> **О задании**
Верни без изменений фрагмент текста о Тургеневе, начиная со слов «С такою же отчетливостью» и заканчивая словами «фронтом к баррикаде.».

> **Изучаемый текст**
Читаем Тургенев полностью

Но чем дальше он шел, тем заметнее менялся облик бульвара. Все реже и реже проезжали кареты и омнибусы, реже попадались встречные пешеходы, кофейни и магазины поспешно закрывались. На улицах уже чувствовалась гнетущая тишина перед бурей, но в распахнутые окна домов она еще не успела проникнуть.

Картина, которую он увидел в этот короткий промежуток времени, отделявший начало шторма от повседневного течения жизни, навсегда осталась в его памяти. «В этих окнах, а также на порогах дверей теснилось множество лиц, преимущественно женщин, детей, служанок, нянек, — и все это множество болтало, смеялось, не кричало, а перекликивалось, оглядывалось, махало руками — точно готовилось к зрелищу; беззаботное праздничное любопытство, казалось, охватило всю эту толпу. Разноцветные ленты, косынки, чепчики, белые, розовые, голубые платья путались и пестрели на ярком летнем солнце, вздымались и шуршали на легком летнем ветерке — также, как и листья на всюду посаженных тополях — «деревьях свободы».

«Неужели же тут, сейчас, через пять-десять минут будут драться, проливать кровь? — спрашивал он себя. — Невозможно!»

С такою же отчетливостью память его запечатлела неровную линию высокой баррикады, воздвигнутой рабочими поперек бульвара, и острый язычок маленького красного знамени, шевелившийся на ветру в самом центре ее.

Он стоял у стен Жувенской перчаточной фабрики, занятой повстанцами, когда с левой стороны бульвара, шагах в двухстах от баррикады, сверкая штыками, показался отряд национальной гвардии. Войска достигли противоположной стороны бульвара и, заняв его, развернулись фронтом к баррикаде.

Внезапный залп, который дали повстанцы сквозь жалюзи окон верхнего этажа фабрики, возвестил о начале трагедии…

Три последующих дня не покидал Тургенев своей квартиры на четвертом этаже и только посылал записки Герцену. Но записки его с трудом доходили по назначению.

По распоряжению Кавеньяка, движение по улицам города было запрещено. Часовые национальной гвардии повелительно отсылали домой всякого, кто пытался нарушить этот приказ. Окна в домах должны были быть раскрыты настежь для предупреждения засады.

> **Раздел данных**

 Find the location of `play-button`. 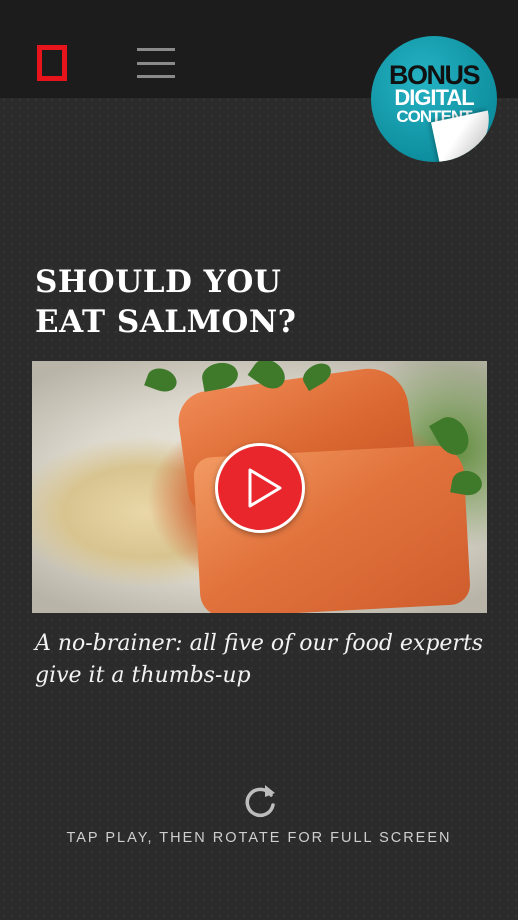

play-button is located at coordinates (260, 488).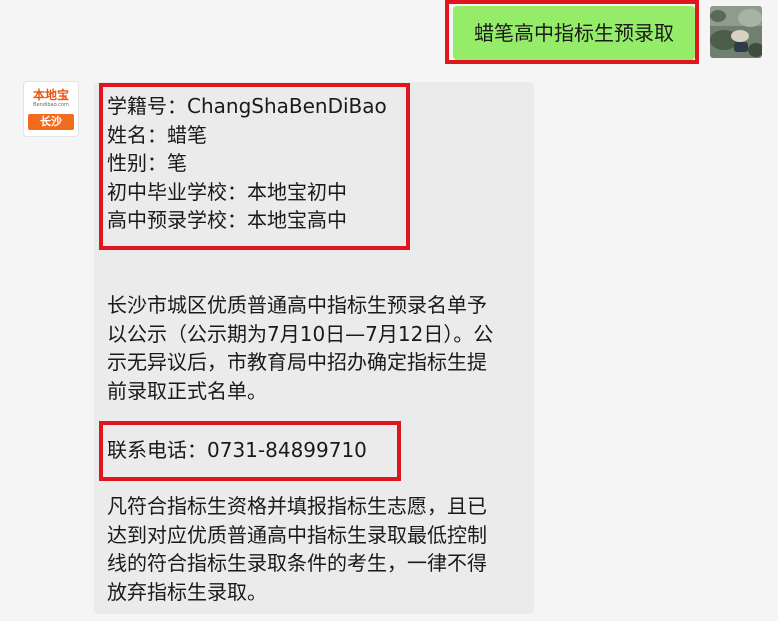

> **Результат задания**
С такою же отчетливостью память его запечатлела неровную линию высокой баррикады, воздвигнутой рабочими поперек бульвара, и острый язычок маленького красного знамени, шевелившийся на ветру в самом центре ее.

Он стоял у стен Жувенской перчаточной фабрики, занятой повстанцами, когда с левой стороны бульвара, шагах в двухстах от баррикады, сверкая штыками, показался отряд национальной гвардии. Войска достигли противоположной стороны бульвара и, заняв его, развернулись фронтом к баррикаде.